O hábito de tentar silenciar visões opostas, ao invés de rebatê-las, espalhou-se fora da universidade. Em Portland, Oregon, neste fim de semana, extremistas de extrema-direita estão a planear mobilizar-se, espera-se que os seus opositores “antifa” (antifascistas) tentem impedi-los, e ambos os lados estão a preparar-se para uma luta. Quando os mesmos grupos entraram em conflito em Junho, um jornalista conservador, Andy Ngo, foi tão espancado que foi hospitalizado com uma hemorragia cerebral.

Uma intolerância semelhante alastrou também à Europa. Os manifestantes franceses do “colete amarelo” espancaram repetidamente as equipas de televisão. Na Grã-Bretanha, qualquer discussão sobre questões relacionadas com os transexuais é explosiva. Em Setembro, por exemplo, a Câmara Municipal de Leeds impediu o Woman’s Place UK, um grupo feminista, de realizar uma reunião porque os activistas os tinham acusado de “transfobia”. (As feministas não acham que simplesmente dizer “Eu sou uma mulher” deva conferir aos homens biológicos o direito de entrar nos espaços das mulheres, tais como vestiários e abrigos contra violações).

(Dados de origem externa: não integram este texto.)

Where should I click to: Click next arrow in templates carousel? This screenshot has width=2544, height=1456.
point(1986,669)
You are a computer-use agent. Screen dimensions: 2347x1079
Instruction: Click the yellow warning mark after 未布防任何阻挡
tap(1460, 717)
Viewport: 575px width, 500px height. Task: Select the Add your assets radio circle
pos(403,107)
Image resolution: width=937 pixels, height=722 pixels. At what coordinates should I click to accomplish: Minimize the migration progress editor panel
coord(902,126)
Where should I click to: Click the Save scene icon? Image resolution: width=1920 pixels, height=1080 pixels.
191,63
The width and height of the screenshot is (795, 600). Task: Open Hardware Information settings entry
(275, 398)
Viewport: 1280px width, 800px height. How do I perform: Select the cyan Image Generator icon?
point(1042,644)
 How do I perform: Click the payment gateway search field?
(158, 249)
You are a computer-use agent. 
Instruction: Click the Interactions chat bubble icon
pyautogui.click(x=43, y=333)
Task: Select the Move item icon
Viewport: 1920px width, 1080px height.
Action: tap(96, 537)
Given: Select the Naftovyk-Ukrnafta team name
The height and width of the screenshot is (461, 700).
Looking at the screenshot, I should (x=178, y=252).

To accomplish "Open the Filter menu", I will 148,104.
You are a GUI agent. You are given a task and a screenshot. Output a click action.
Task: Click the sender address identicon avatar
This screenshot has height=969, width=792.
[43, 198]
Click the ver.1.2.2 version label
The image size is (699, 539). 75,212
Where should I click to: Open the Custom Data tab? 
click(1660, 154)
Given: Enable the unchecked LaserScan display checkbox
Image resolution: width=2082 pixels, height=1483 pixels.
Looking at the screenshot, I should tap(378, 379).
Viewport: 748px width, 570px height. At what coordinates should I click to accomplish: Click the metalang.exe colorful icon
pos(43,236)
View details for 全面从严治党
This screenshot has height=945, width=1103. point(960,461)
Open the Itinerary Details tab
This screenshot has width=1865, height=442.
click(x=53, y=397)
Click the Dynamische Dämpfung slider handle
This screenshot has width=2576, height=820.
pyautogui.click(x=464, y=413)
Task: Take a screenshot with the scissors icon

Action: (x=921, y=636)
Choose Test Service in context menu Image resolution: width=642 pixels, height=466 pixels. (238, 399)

“É quase impossível ter um debate livre [sobre este tópico]. Eu nunca vi nada parecido”, diz Ruth Serwotka, co-fundadora do Woman’s Place UK. Hoje, o grupo só diz aos membros onde as reuniões serão realizadas com algumas horas de antecedência, para evitar interrupções. Feministas que questionam a “auto-identificação de género” (a noção de que se diz que é uma mulher, deve ser tratado legalmente como tal) são regularmente ameaçadas de violação ou morte. Alguns têm enfrentado campanhas organizadas para que sejam demitidos dos seus empregos, expulsos do Twitter ou presos. Em Março, por exemplo, Caroline Farrow, uma jornalista católica, foi entrevistada pela polícia britânica depois de alguém se ter queixado de ter usado o pronome errado para descrever uma rapariga transexual. Outra feminista, Maria MacLachlan, de 60 anos, foi espancada por uma activista transexual no Speakers’ Corner em Londres, onde a liberdade de expressão é supostamente inviolável.